Bacon vient tout-à-coup, au milieu des ténèbres et des cris barbares de l’école, ouvrir de nouvelles routes à l’esprit humain : il indique de nouveaux moyens d’arracher ses secrets à la nature ; il trouve de nouvelles méthodes pour développer, fortifier et diriger l’entendement. Sa tête vaste avoit embrassé toutes les parties des sciences. Il connoissoit les faits sur lesquels elles reposent, et que la suite des siècles avoit recueillis : il fut assez heureux pour grossir lui-même ce recueil, d’un assez grand nombre d’expériences entièrement neuves. Mais il s’occupa, d’une manière particulière, de la physique animale.

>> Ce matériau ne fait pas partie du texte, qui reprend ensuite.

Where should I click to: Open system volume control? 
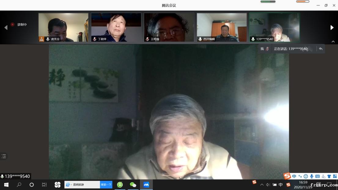pyautogui.click(x=268, y=185)
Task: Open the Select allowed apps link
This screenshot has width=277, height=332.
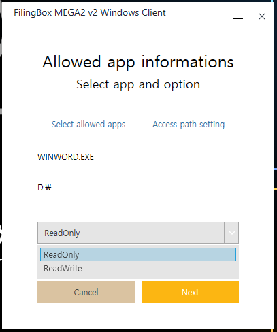Action: [x=88, y=125]
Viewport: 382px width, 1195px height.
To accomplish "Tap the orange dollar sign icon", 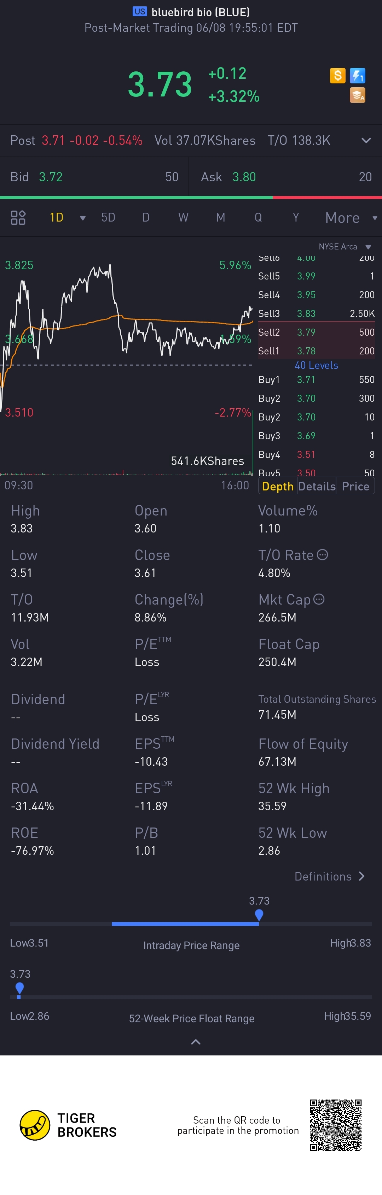I will tap(337, 75).
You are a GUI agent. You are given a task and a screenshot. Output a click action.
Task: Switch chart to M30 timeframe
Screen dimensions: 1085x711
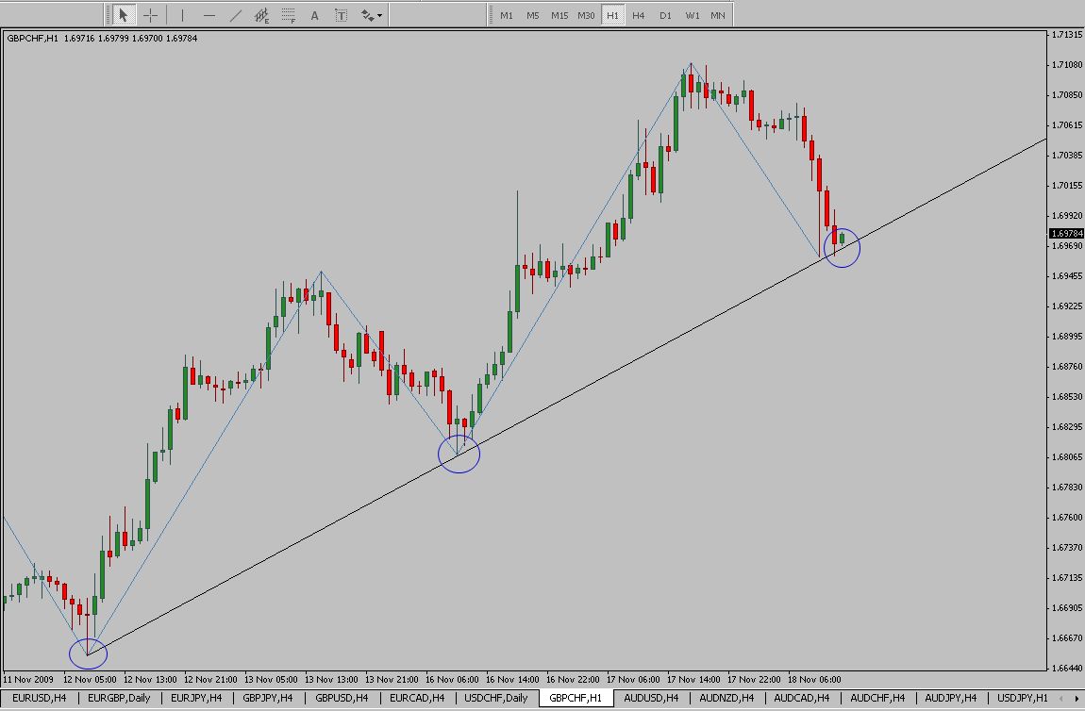pyautogui.click(x=586, y=15)
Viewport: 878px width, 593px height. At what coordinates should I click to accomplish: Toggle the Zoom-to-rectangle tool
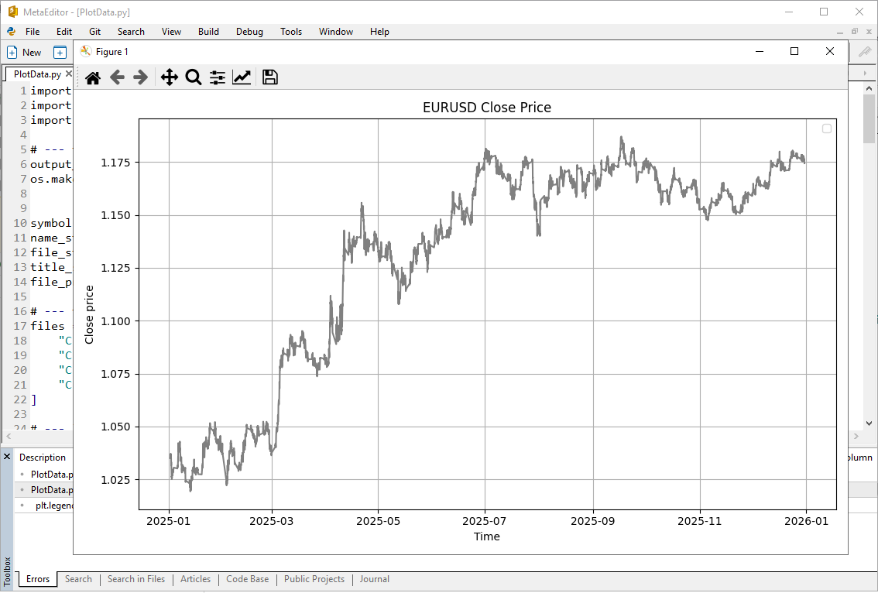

Dans le petit écrit intitulé, Historia vitae et mortis, on rencontre une foule d’observations profondes qui lui appartiennent ; et dans le grand ouvrage de Augmentis scientiarum, il y a quelques chapitres sur la médecine, qui contiennent peut- être ce qu’on a dit de meilleur sur sa réforme et son perfectionnement.

Une constitution délicate lui avoit donné les moyens d’observer plus en détail, et de sentir plus directement les relations intimes du physique et du moral. Il ne s’occupe pas avec moins de soin, de l’art de prolonger la vie, de conserver la santé, de donner aux organes cette sensibilité fine, qui multiplie les impressions, et de maintenir entre eux cet équilibre qui règle les idées, que de perfectionner ces mêmes idées par les moyens moraux de l’instruction et des habitudes. En même temps qu’il assigne et classe les sources de nos erreurs, qu’il enseigne comment il faut passer des faits particuliers aux résultats généraux, appliquer ces résultats à de nouveaux faits, pour aller à des généralités plus étendues encore ; en même temps qu’il fait voir pourquoi les formes syllogistiques ne conduisent point à la vérité, si les mots dont on se sert n’ont pas une détermination précise, et qu’il crée, comme il le dit lui-même, un nouvel instrument pour les opérations intellectuelles, on le voit sans cesse occupé de diététique et de médecine, sous le rapport de l’influence que les maladies et la santé, tel genre d’alimens, ou tel état des organes, peuvent avoir sur les idées et sur les passions.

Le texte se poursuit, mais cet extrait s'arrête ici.